Problem description: Every line containing "agent" should be identified and copied from the data below.

Provided material:

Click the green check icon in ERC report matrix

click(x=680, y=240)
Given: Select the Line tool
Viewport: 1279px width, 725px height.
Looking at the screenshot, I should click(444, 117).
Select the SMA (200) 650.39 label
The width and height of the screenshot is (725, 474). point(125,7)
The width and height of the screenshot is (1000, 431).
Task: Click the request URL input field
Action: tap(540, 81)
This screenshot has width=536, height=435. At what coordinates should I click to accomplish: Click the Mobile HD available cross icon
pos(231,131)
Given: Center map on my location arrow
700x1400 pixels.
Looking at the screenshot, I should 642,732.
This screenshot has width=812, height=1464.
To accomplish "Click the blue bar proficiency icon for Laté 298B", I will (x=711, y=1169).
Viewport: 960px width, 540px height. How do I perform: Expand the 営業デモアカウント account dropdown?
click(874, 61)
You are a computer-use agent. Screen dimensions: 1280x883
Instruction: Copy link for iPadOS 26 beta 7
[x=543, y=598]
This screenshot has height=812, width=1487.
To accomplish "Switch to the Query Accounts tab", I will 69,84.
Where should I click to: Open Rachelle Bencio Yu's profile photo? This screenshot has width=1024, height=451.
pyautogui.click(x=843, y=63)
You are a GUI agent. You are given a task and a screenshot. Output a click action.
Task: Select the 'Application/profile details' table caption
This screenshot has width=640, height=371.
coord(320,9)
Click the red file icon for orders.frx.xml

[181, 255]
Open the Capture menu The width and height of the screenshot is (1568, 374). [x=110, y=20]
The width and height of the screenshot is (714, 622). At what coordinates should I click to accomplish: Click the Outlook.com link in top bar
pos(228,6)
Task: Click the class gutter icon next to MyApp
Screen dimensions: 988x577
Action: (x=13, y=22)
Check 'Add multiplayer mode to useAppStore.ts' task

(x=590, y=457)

Exercise output:
You are a computer-use agent. Screen dimensions: 1280x883
You are a GUI agent. You are given a task and a screenshot. Output a click action.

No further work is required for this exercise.